Figure 4. Effects of centrosome amplification are mediated by increased nucleation of centrosomal microtubules.

a, Left: images of microtubules (α-tubulin; insets: centrioles) in cells after microtubule re-growth. Right: Microtubule numbers from the indicated cells. n_{Plk4(1–608) −Dox}=18; n_{Plk4(1–608)+Dox}=51; n_Plk4−Dox=66; n_Plk4+Dox=71; n_4N=22; n_4N.evo=49. Error bars represent mean ± SE. b, Top: Pull-down assay to measure GTP-bound Rac1 after Paclitaxel treatment.
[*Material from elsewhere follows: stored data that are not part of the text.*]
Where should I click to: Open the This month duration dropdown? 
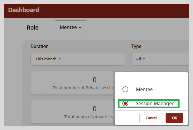point(78,59)
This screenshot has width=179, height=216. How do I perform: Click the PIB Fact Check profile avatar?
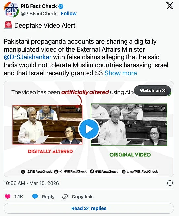pos(11,10)
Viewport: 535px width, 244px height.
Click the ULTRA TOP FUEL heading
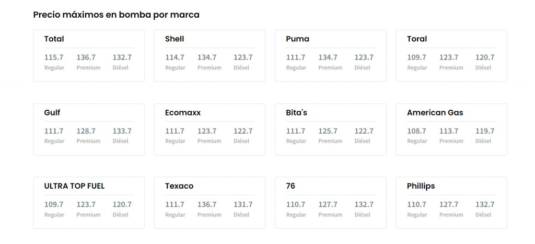(x=74, y=186)
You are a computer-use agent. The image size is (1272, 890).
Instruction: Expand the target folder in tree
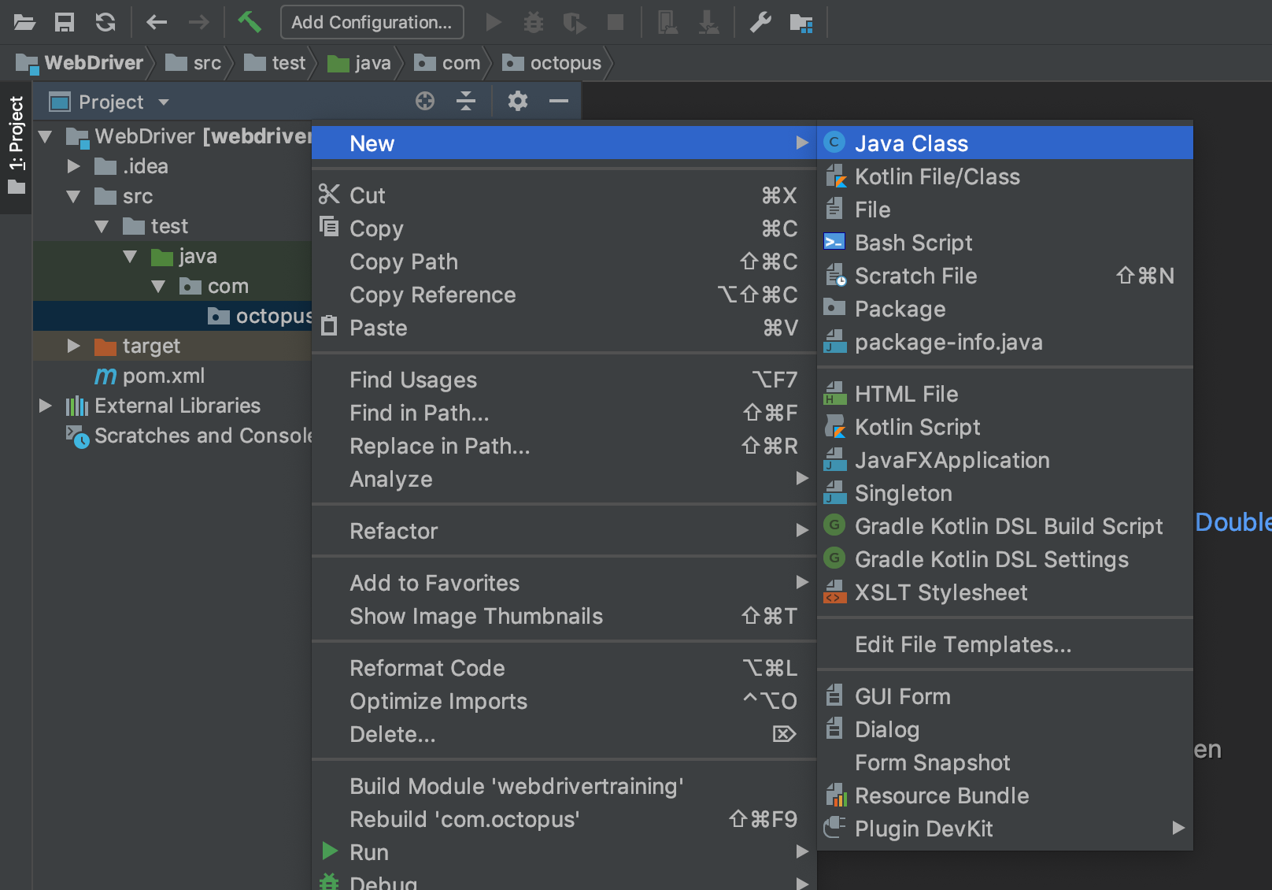tap(74, 346)
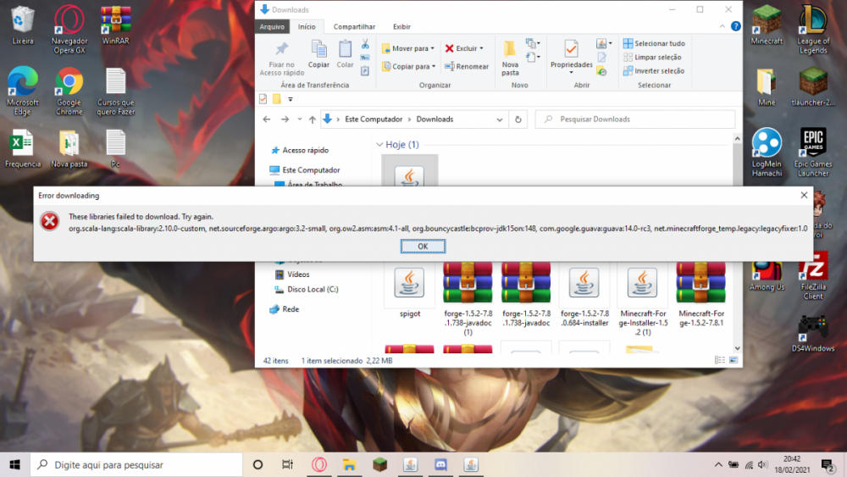
Task: Click the Renomear button in the ribbon
Action: [x=467, y=66]
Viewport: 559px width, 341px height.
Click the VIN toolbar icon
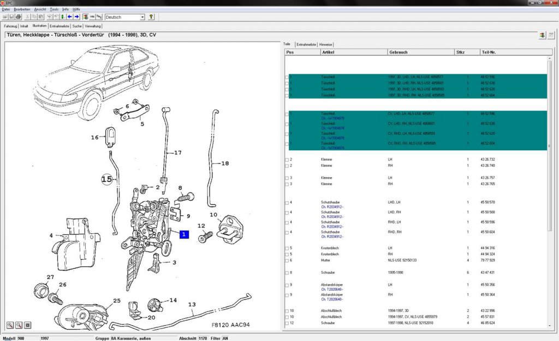92,17
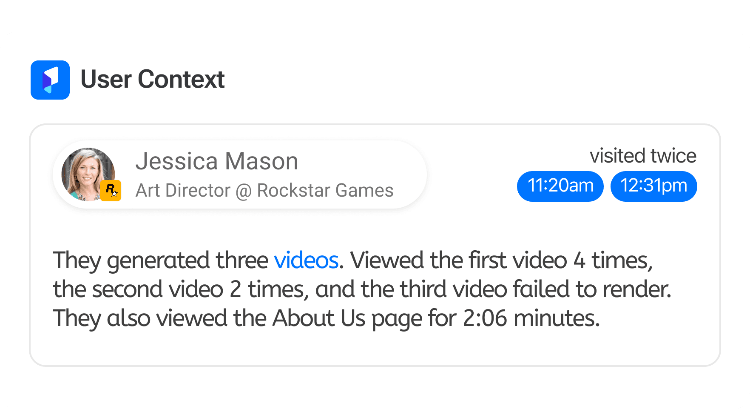The width and height of the screenshot is (750, 409).
Task: Select the 12:31pm visit pill
Action: coord(653,186)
Bottom: quantification of the levels of Rac1-GTP. Error bars represent mean ± SE from 3 independent experiments. c, FRET ratios for measuring active Rac1 in cells after the indicated treatments. n_−Dox=50; n_−Dox+Taxol=38; n_+Dox=38; n_+Dox+Taxol=32. Error bars represent mean ± SE. d, Top: Pull-down assay to measure GTP-bound Rac1 after CEP192 depletion by siRNA. Bottom: quantification of the levels of Rac1-GTP. Error bars represent mean ± SE from 4 independent experiments. p value derived from Wilcoxon test (*, p<0.05). e, Images of cells depleted of CEP192 on micro-patterns labeled for β-catenin (green), F-actin (red), DNA (blue), and fibronectin micro-pattern (green). Scale bar: 10µm. f, Angles and sizes of cell-cell junctions after depletion of Cep192 by siRNA. n_{ctr.siRNA−Doc}=71; n_{ctr.siRNA+Doc}=78; n_{CEP.siRNA−Dox}=69; n_{CEP.siRNA+Dox}=150. Error bars represent mean ± SE. g, Fraction of invasive acini seen after depletion of Cep192 by shRNA. Error bars represent mean ± SE from 3 independent experiments. For panels a, b, c, f and g, p-values were derived from unpaired two-tailed t-test (***, p<0.0005; **, p<0.005; *, p<0.05).